6(-6) + 4(-1) = -36 - 4 = -40

This is also true. Therefore, our solution $x = -6$ and $y = -1$ is correct.

Expressing the Solution Set

Since we found a unique solution, the solution set consists of a single ordered pair. The solution set can be expressed as:

\{(-6, -1)\}

This indicates that there is only one point that satisfies both equations in the system.

Dependent Systems and Infinite Solutions

In some cases, a system of equations may be dependent, meaning that the equations represent the same line or multiples of each other. In such cases, there are infinitely many solutions. When solving a dependent system, you will typically encounter a situation where one equation reduces to an identity (e.g., $0 = 0$) after applying elimination or substitution.

To express the solution set for a dependent system, we express one variable in terms of the other. For example, if we had a system that simplified to $x + y = 2$, we could express the solution set as:

\{(x, y) | y = 2 - x\}

This notation indicates that for any value of $x$, the corresponding value of $y$ is $2 - x$, and the pair $(x, y)$ is a solution to the system.

Solving by Substitution (Alternative Method)

While we primarily used elimination, let's briefly illustrate how substitution could be used to solve the same system.

Starting with the system:

\left\{\begin{array}{r} x+3 y=-9 \\ 6 x+4 y=-40 \end{array}\right.

We can solve the first equation for $x$:

x = -9 - 3y

Now, substitute this expression for $x$ into the second equation:

6(-9 - 3y) + 4y = -40

-54 - 18y + 4y = -40

-14y = 14

y = -1

Now substitute $y = -1$ back into the expression for $x$:

x = -9 - 3(-1)

x = -9 + 3

x = -6

As we can see, the substitution method yields the same solution, $x = -6$ and $y = -1$.

Conclusion

In this comprehensive guide, we have successfully solved the system of equations

\left\{\begin{array}{r} x+3 y=-9 \\ 6 x+4 y=-40 \end{array}\right.

using the elimination method and verified the solution using substitution.
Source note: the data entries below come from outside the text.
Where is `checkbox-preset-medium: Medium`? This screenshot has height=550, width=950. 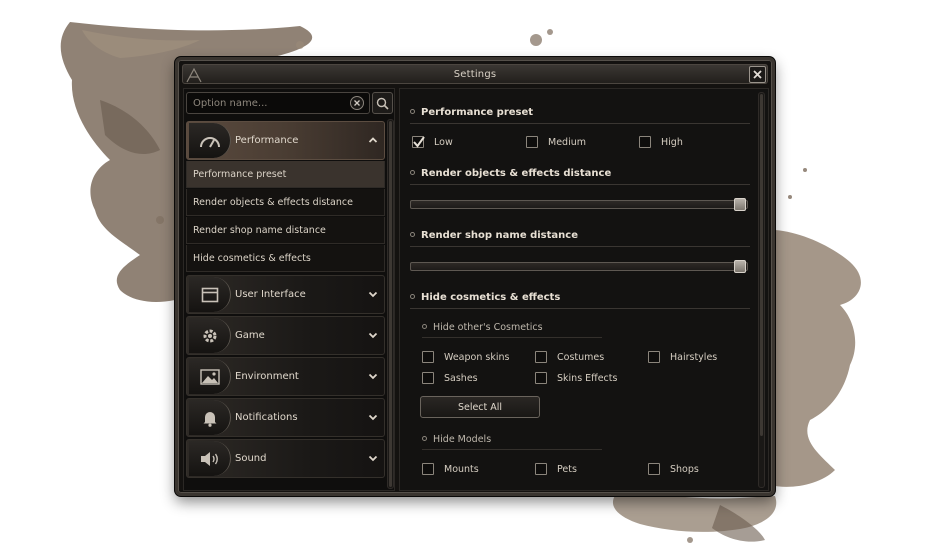
checkbox-preset-medium: Medium is located at coordinates (556, 142).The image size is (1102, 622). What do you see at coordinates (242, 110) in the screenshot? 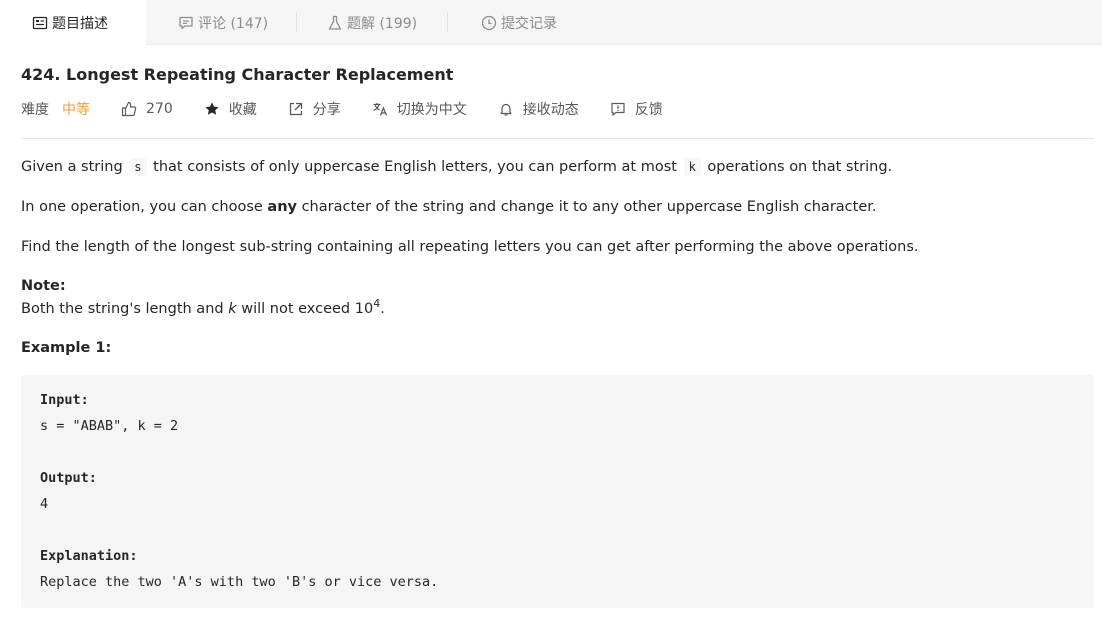
I see `favorite-label: 收藏` at bounding box center [242, 110]. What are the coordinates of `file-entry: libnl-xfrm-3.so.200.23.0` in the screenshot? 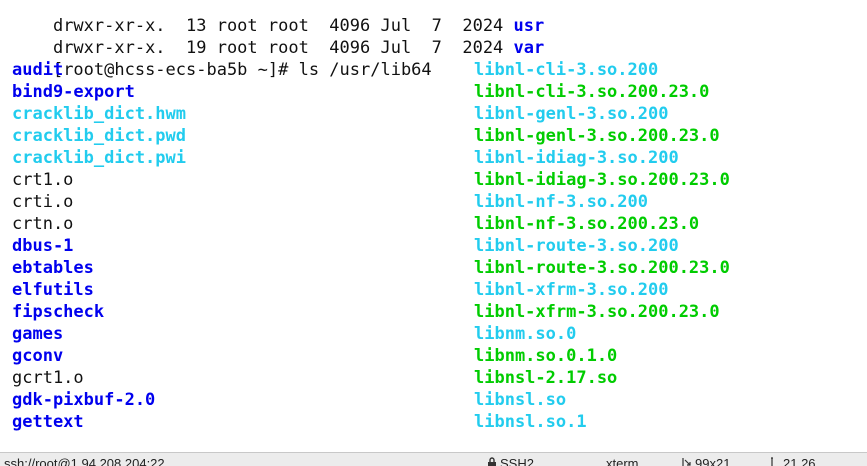 It's located at (597, 312).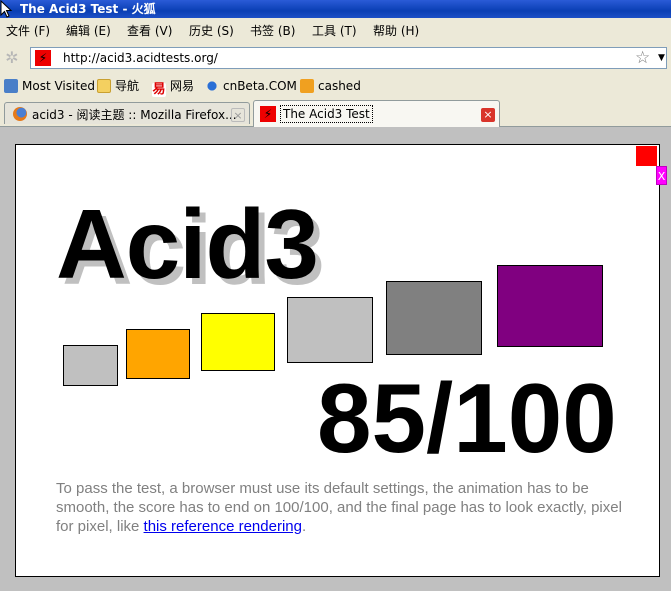  Describe the element at coordinates (140, 58) in the screenshot. I see `url-text: http://acid3.acidtests.org/` at that location.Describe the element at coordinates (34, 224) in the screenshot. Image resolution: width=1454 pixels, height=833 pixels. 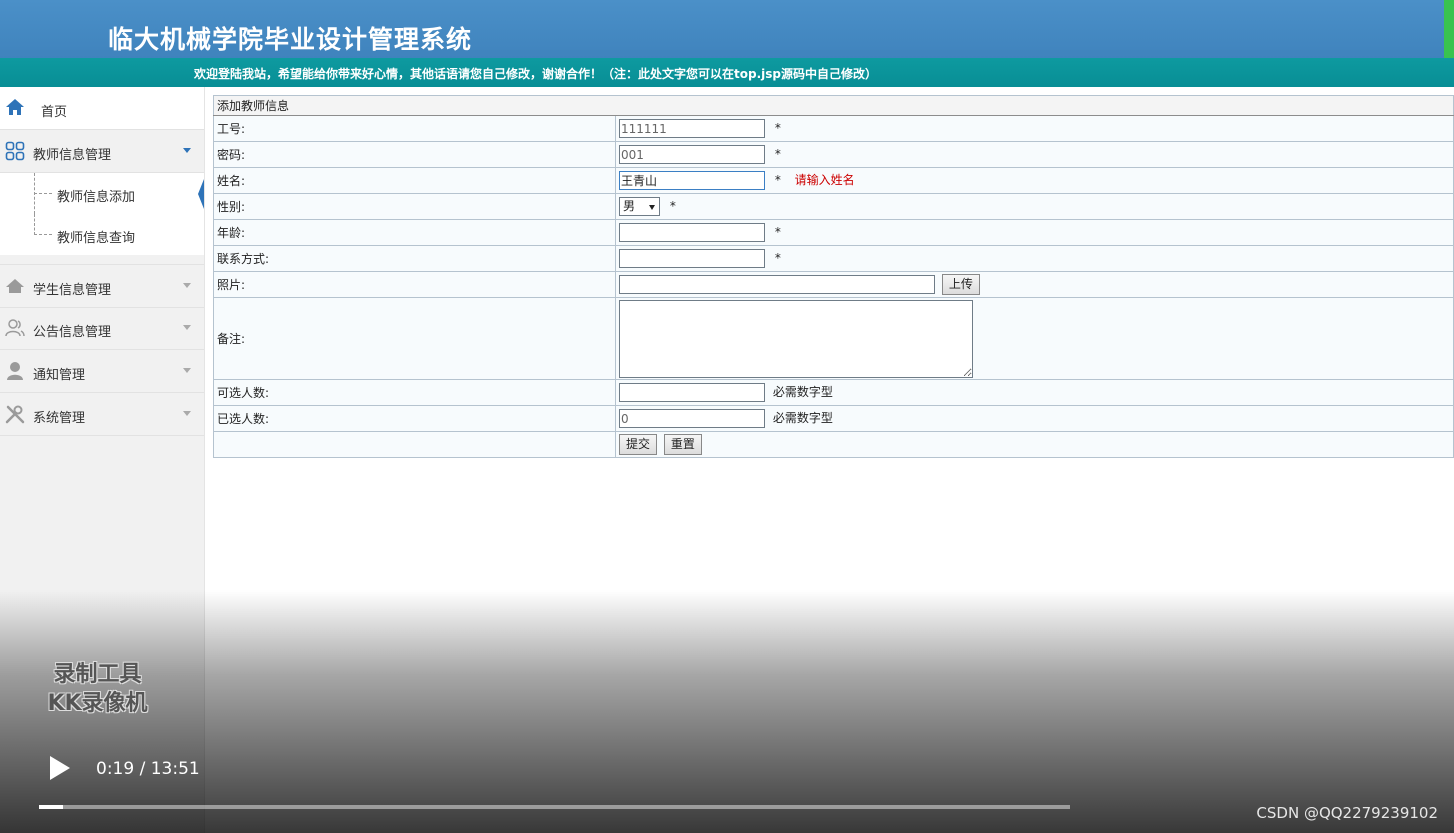
I see `tree-line` at that location.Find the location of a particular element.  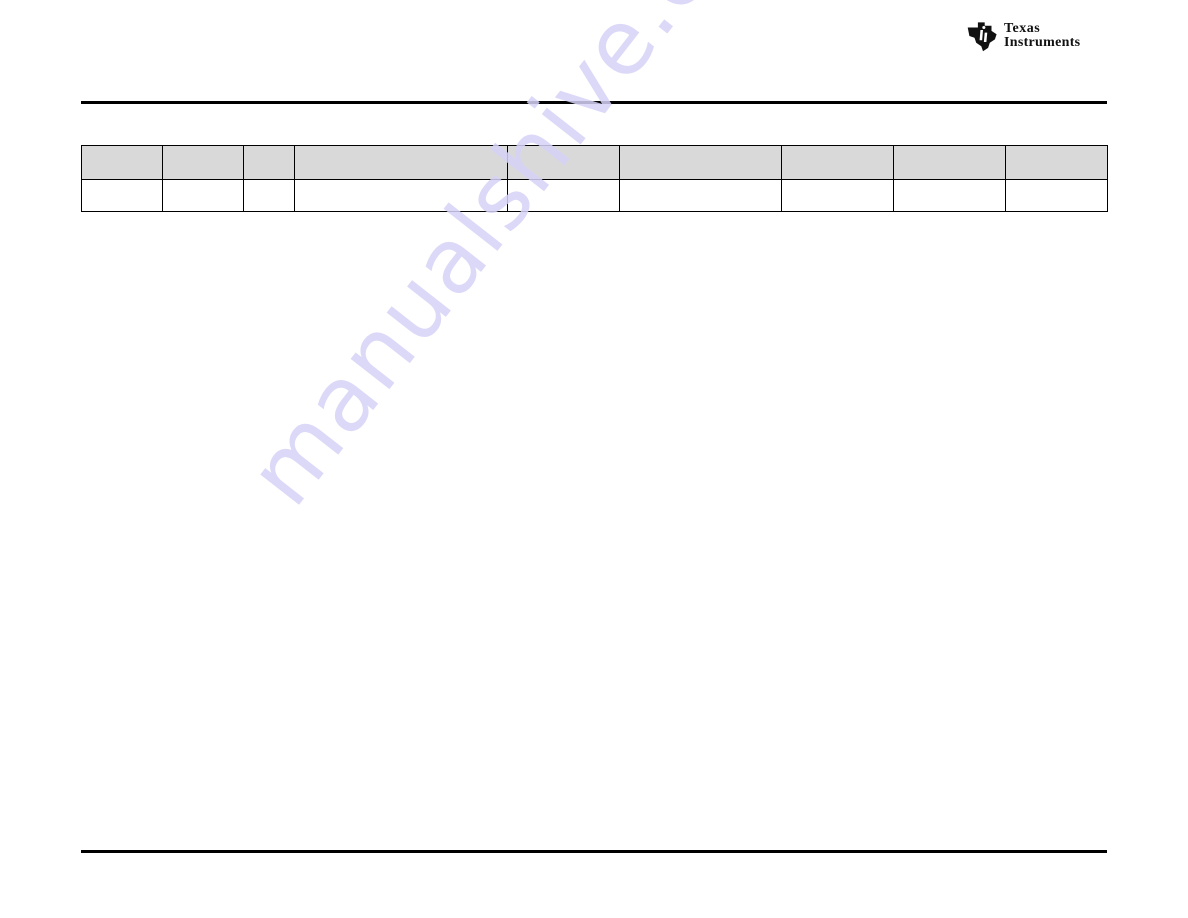

spec-table is located at coordinates (594, 178). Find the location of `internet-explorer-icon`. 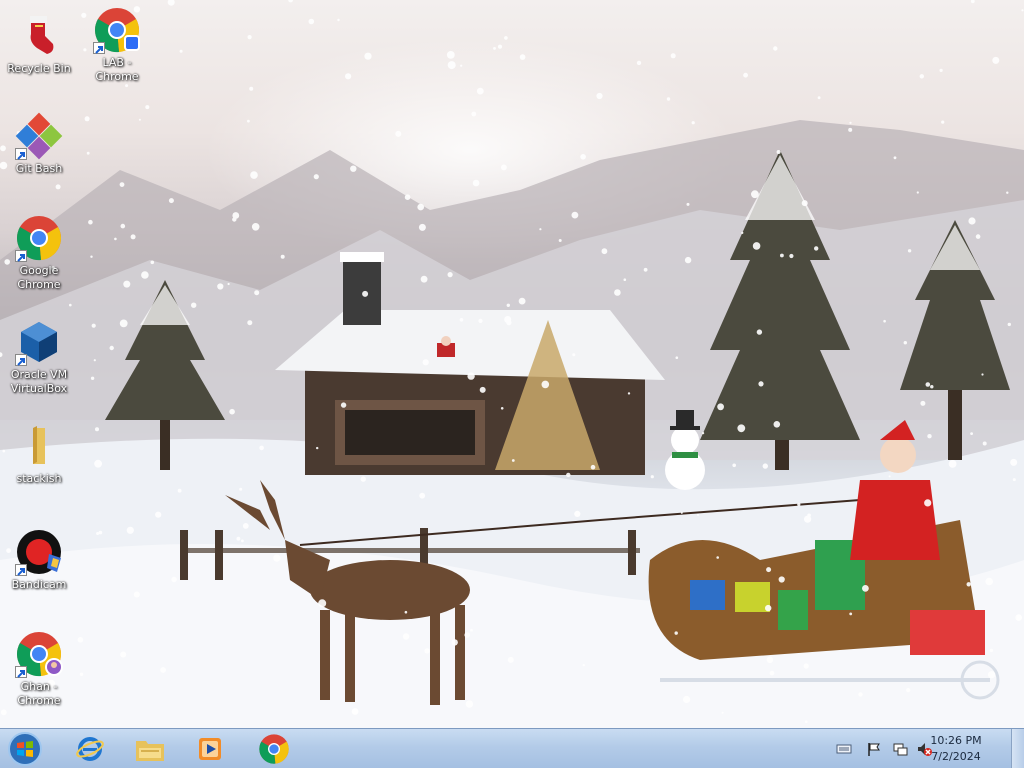

internet-explorer-icon is located at coordinates (90, 749).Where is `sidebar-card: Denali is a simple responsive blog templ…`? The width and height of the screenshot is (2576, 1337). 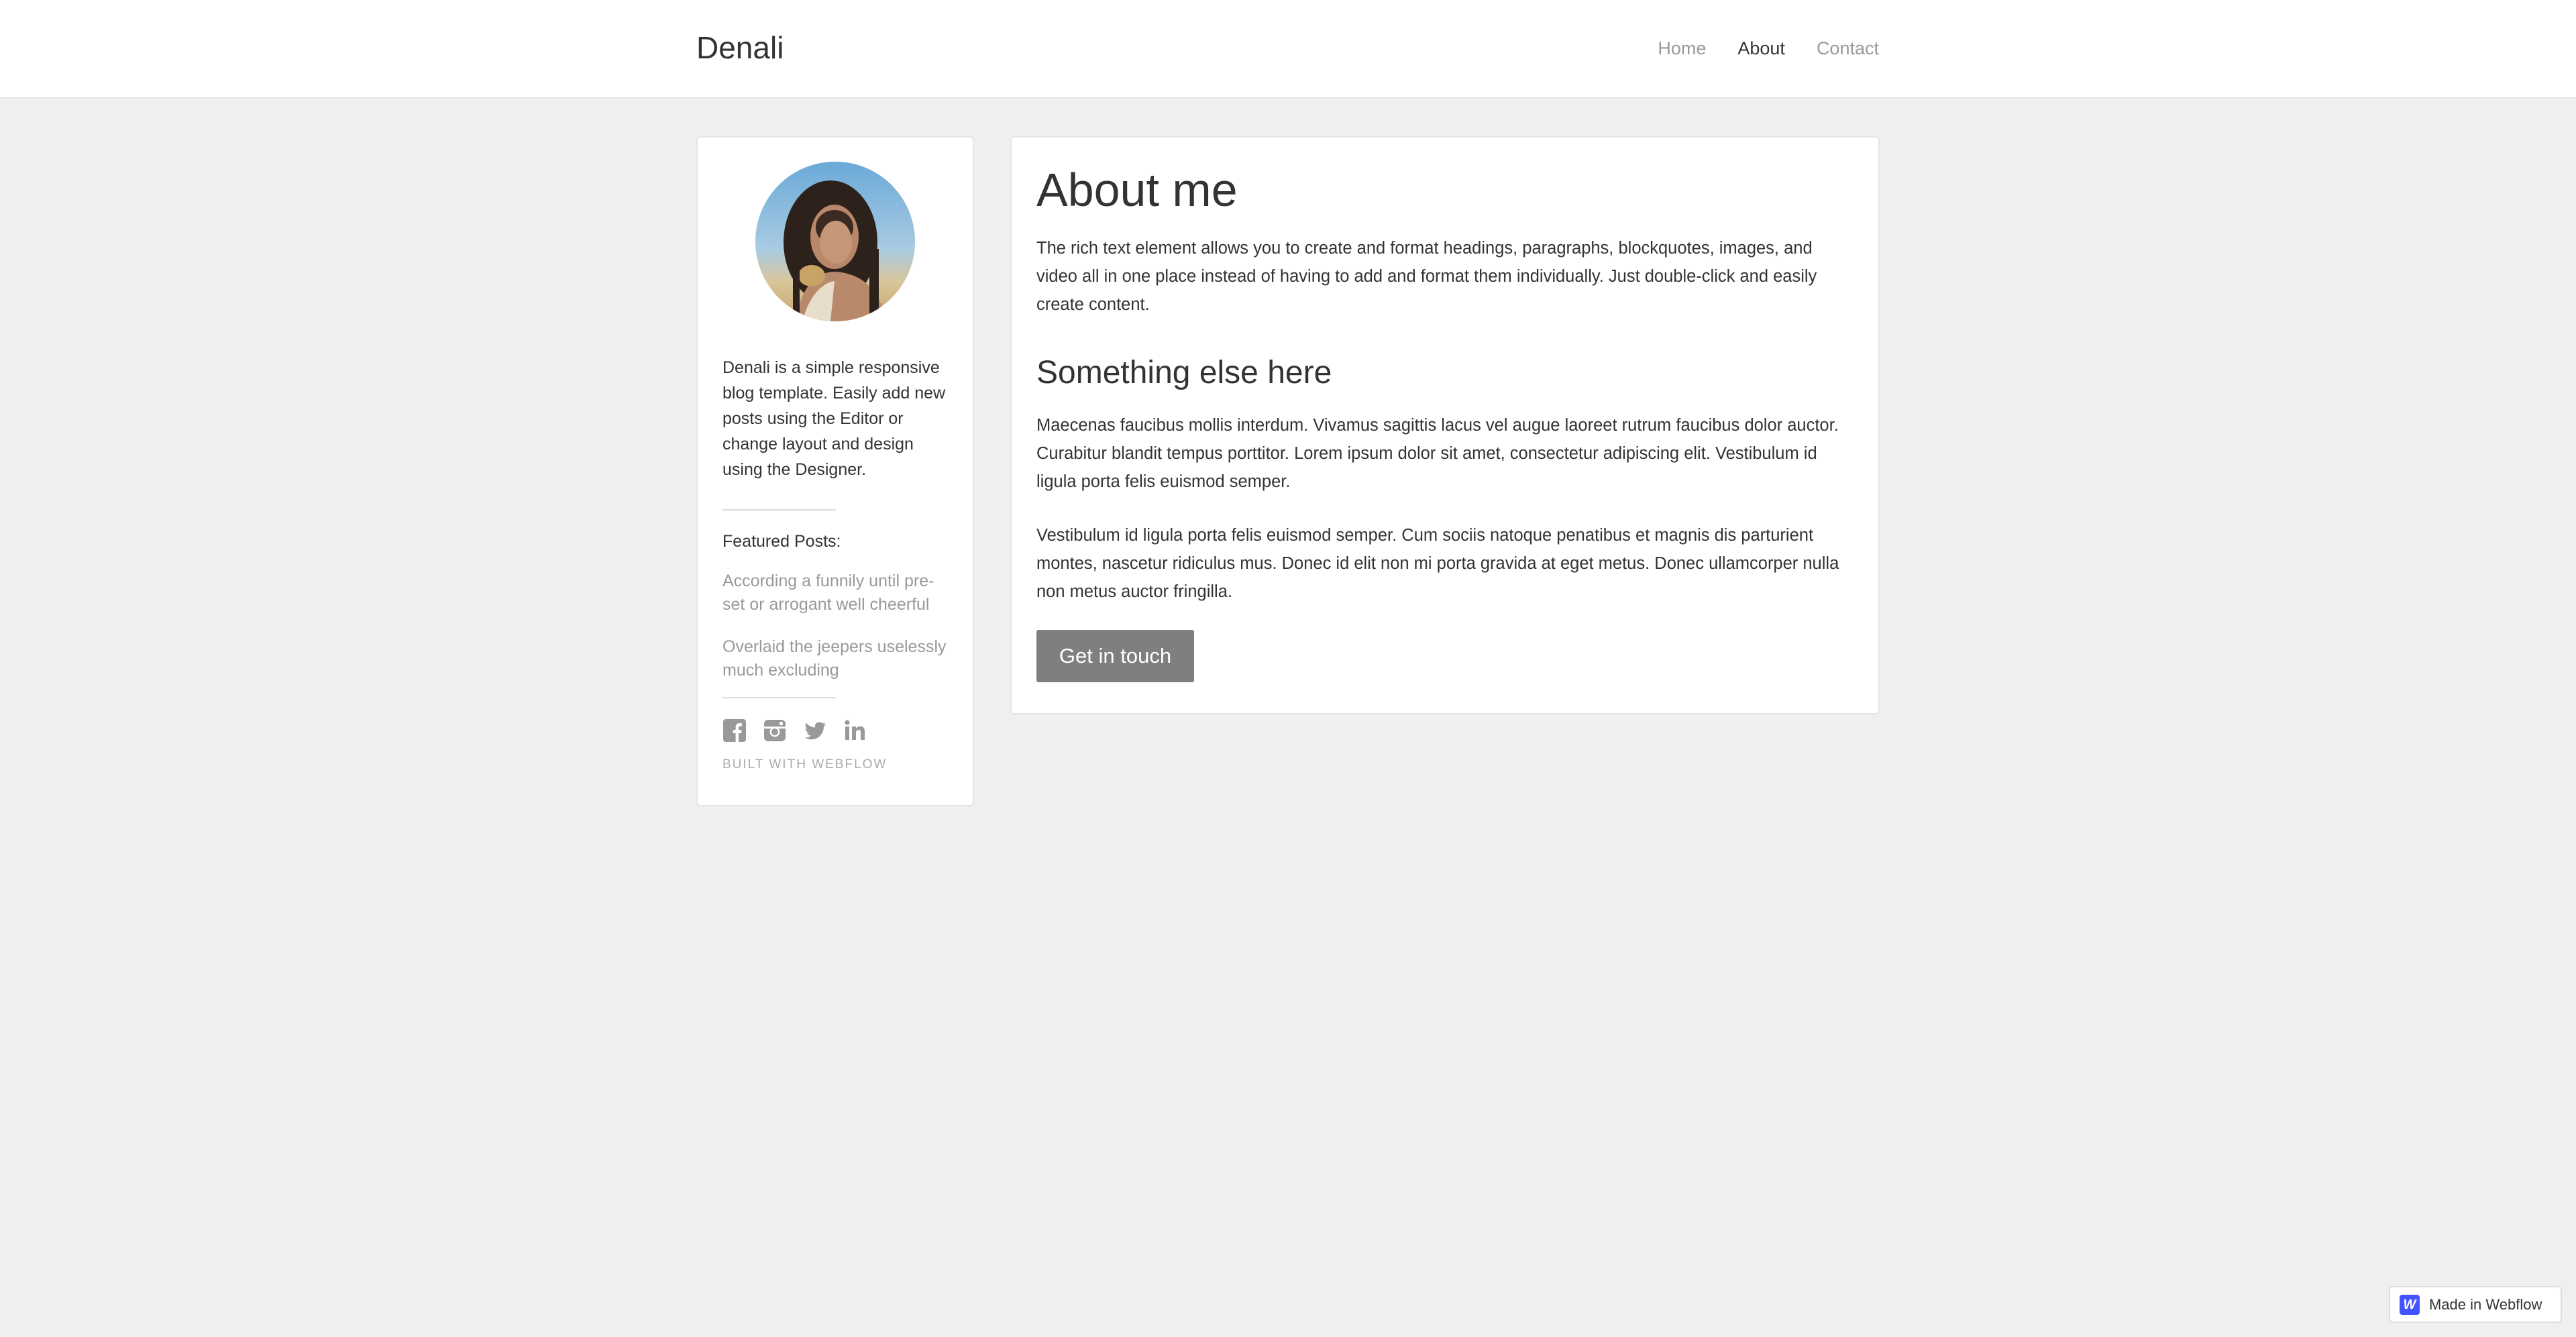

We found a unique solution, $x = -6$ and $y = -1$, which we expressed as the solution set ${(-6, -1)}$. We also discussed the concept of dependent systems and how to express their solution sets in terms of one variable.

Mastering the techniques for solving systems of equations is crucial for success in algebra and its applications. By understanding the different methods and practicing regularly, you can confidently tackle a wide range of problems involving systems of equations.